Читать книгу Marriage To A Stranger - Kay David - Страница 10
CHAPTER FOUR
ОглавлениеCONLEY HUNG UP the phone and started rearranging the papers in the file spread over his mahogany desk. It was busywork and nothing more, and with an angry curse, he stood and limped to the window that covered one wall of his office. In the crystal-blue distance, the Rocky Mountains glistened, their towering peaks blanketed in a thick layer of pristine snow, dotted with patches of green firs. Filled with a sense of doom, he stared out at the stunning view.
He’d gotten the first call the day after his accident. A second one had come the day after that. By the end of the week, it was clear his mishap hadn’t escaped the notice of his investors. Suspicious and wary, it was almost as if they’d been told about the other incidents. With no options left, he’d flown to Houston that weekend and met the primaries in an elegant hotel. The gracious surroundings had done nothing to smooth their worried brows. To say they hadn’t been happy was more than an understatement.
The shit had hit the fan.
They’d given him an ultimatum: Get security and get it immediately. Call the police. Call the FBI. Call whoever it takes, but have the stalker found and stopped. And by the way, make damn sure no one hears about this, either. No one.

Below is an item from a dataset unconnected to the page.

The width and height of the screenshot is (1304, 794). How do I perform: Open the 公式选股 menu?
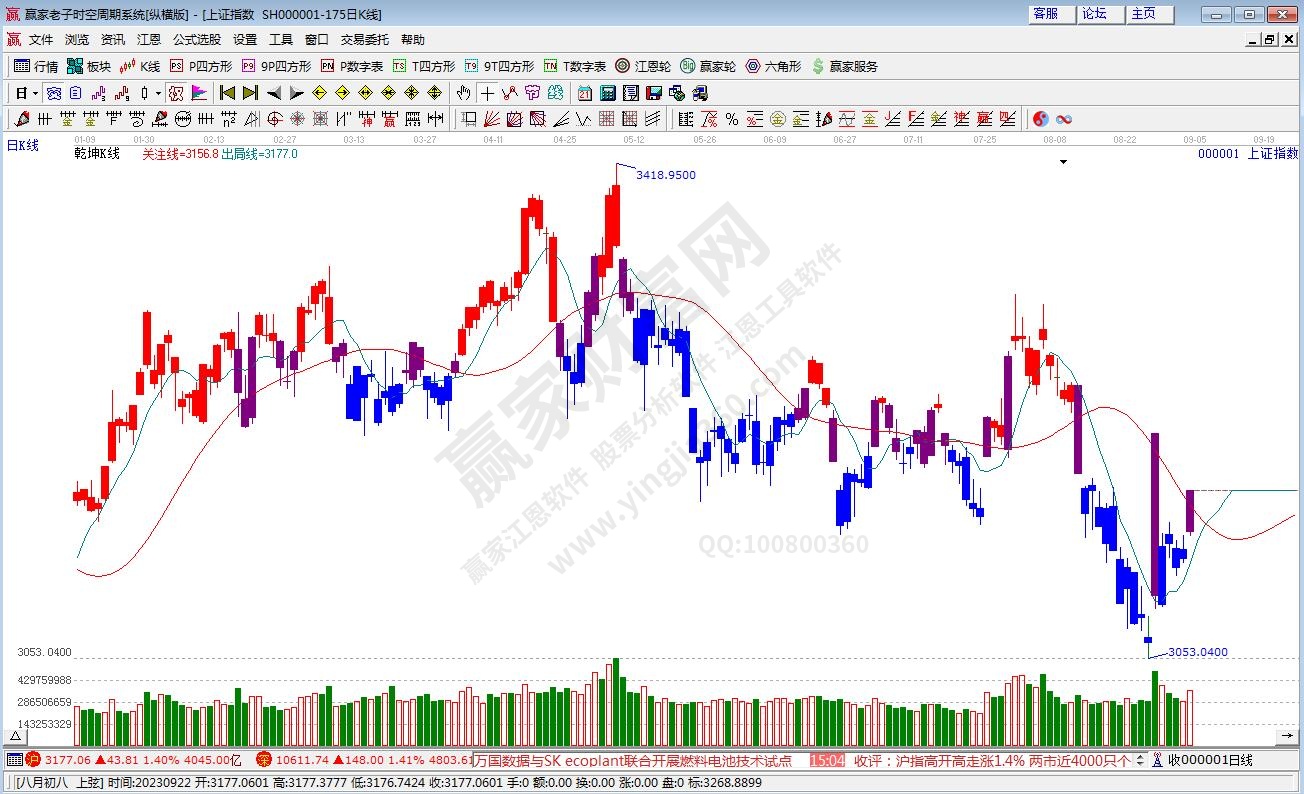click(196, 40)
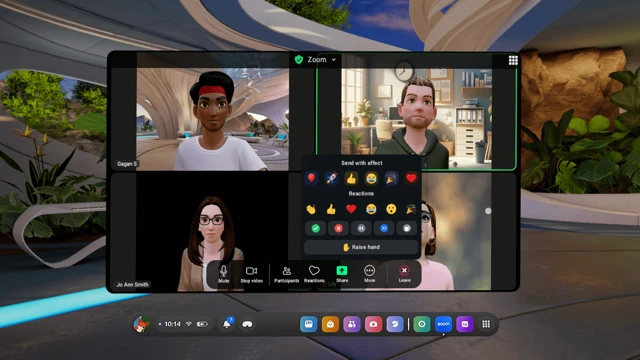
Task: Open the Quest app library grid
Action: coord(486,324)
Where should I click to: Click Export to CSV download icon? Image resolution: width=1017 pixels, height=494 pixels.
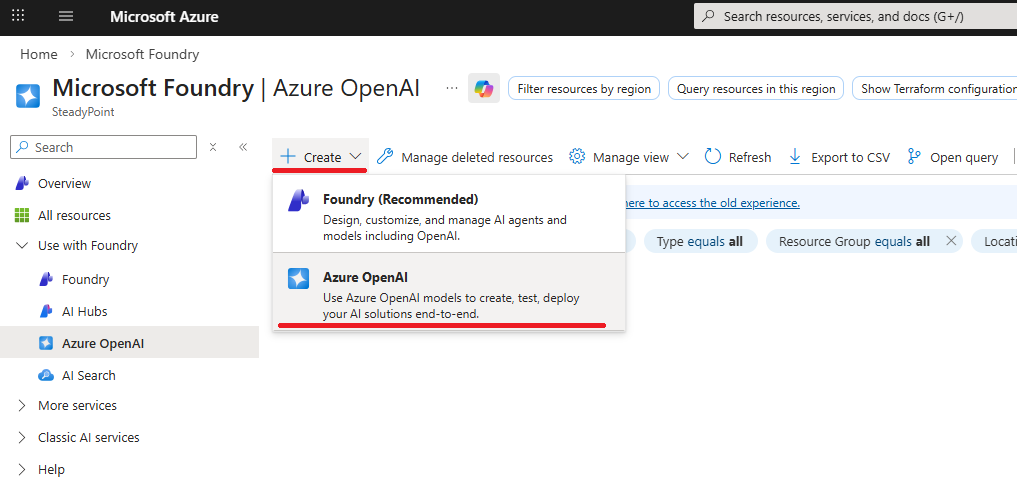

Conley shook his head. He couldn’t deny their logic. The tech market was shaky enough on a good day; publicity as potentially bad as this could put a spike right through the heart of Harrison’s. The whole company would go straight down the tubes. This morning—a week since his accident—he’d brought Matthew Oakley in and discussed the situation, explaining the nervous investors and their desire for security. Matthew had reacted just as Conley had known he would.
“This makes my point, Con,” he’d said. “We need to move on the glass chip. I’m telling you, it’s the best way for us to get on top. The money guys will forget about everything when they hear about this idea.”

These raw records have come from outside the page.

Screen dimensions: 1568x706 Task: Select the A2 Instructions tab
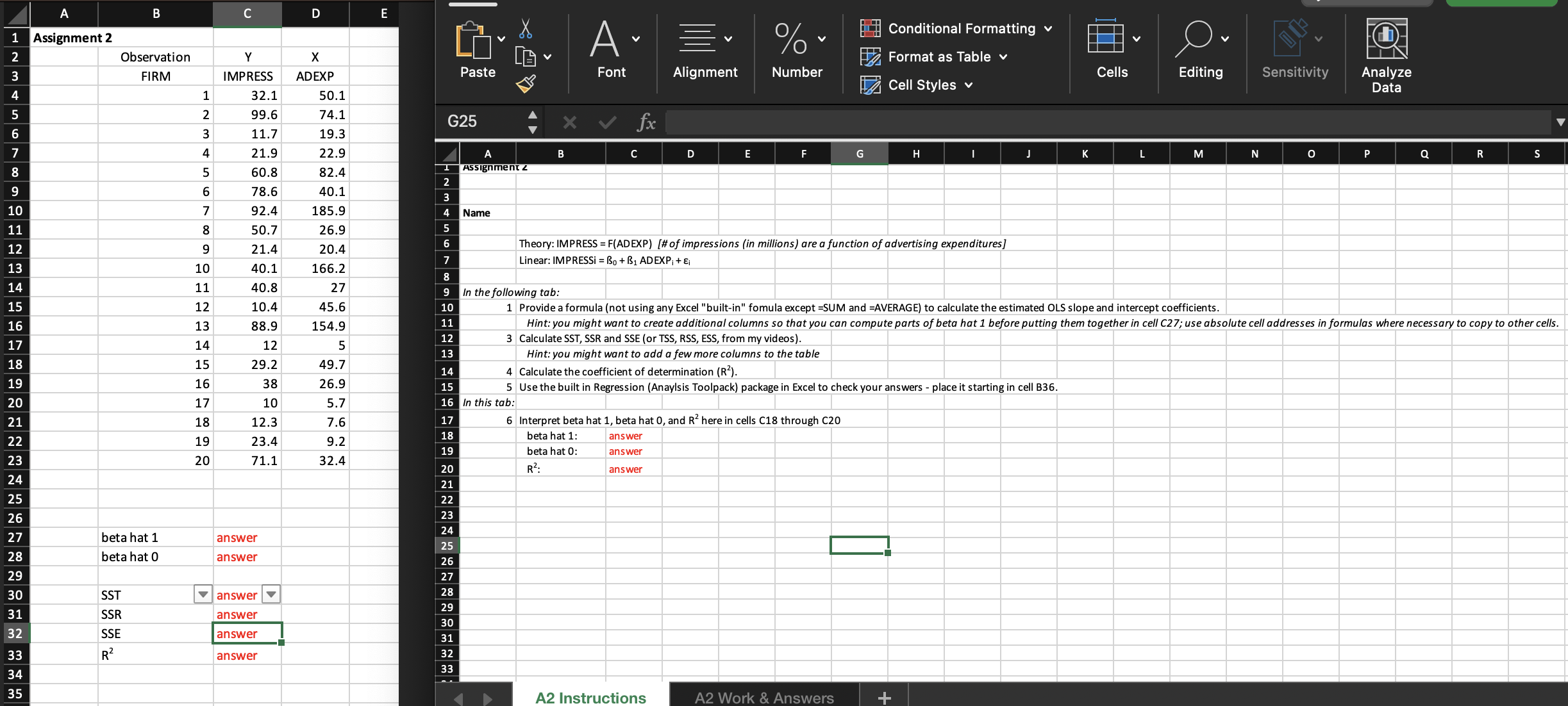[x=590, y=697]
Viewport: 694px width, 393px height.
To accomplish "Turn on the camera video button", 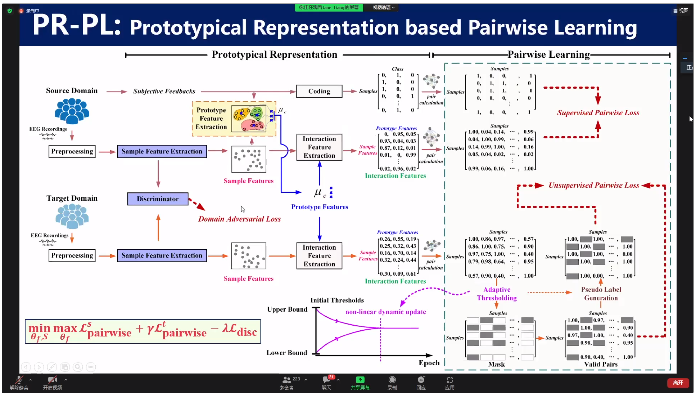I will pyautogui.click(x=52, y=380).
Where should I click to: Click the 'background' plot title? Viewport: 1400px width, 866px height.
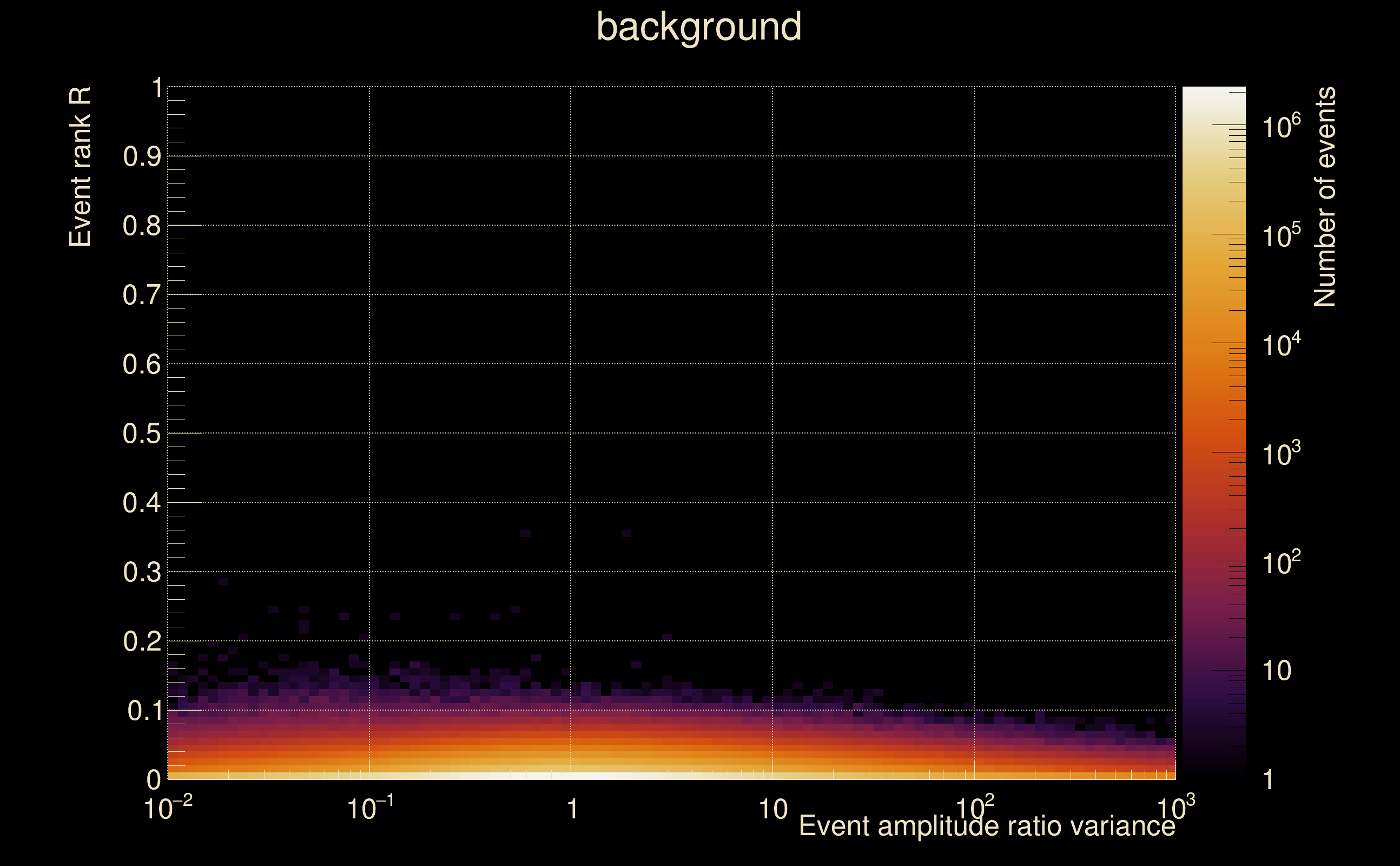[x=698, y=27]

Standing beside Conley’s desk, Matthew had worn a familiar expression—one of stubborn persistence. Quiet and self-effacing, the gifted designer understood the world of computer chips better than anyone Conley had ever known. But he was also invisible. Light-brown hair, nondescript eyes, average height and weight. When he walked into a room, no one ever saw Matthew. Even fewer listened when he talked. And so he was dismissed.
But not by Conley. He’d recognized Matthew’s intelligence instantly.
Matthew put his hands on the desk. “Let me run with it, Con. We can’t wait any longer. Somebody else will jump in there.”
They’d had this discussion too many times to count. Matthew had designed a chip—on his own—that he wanted Harrison’s to sell. But Conley wasn’t willing to go forward. There had been problems with the preliminary run and even more had been discovered in the beta testing phase. If Harrison’s delivered a product before the bugs had been worked out, the harm the company could suffer would be greater than missing the market completely.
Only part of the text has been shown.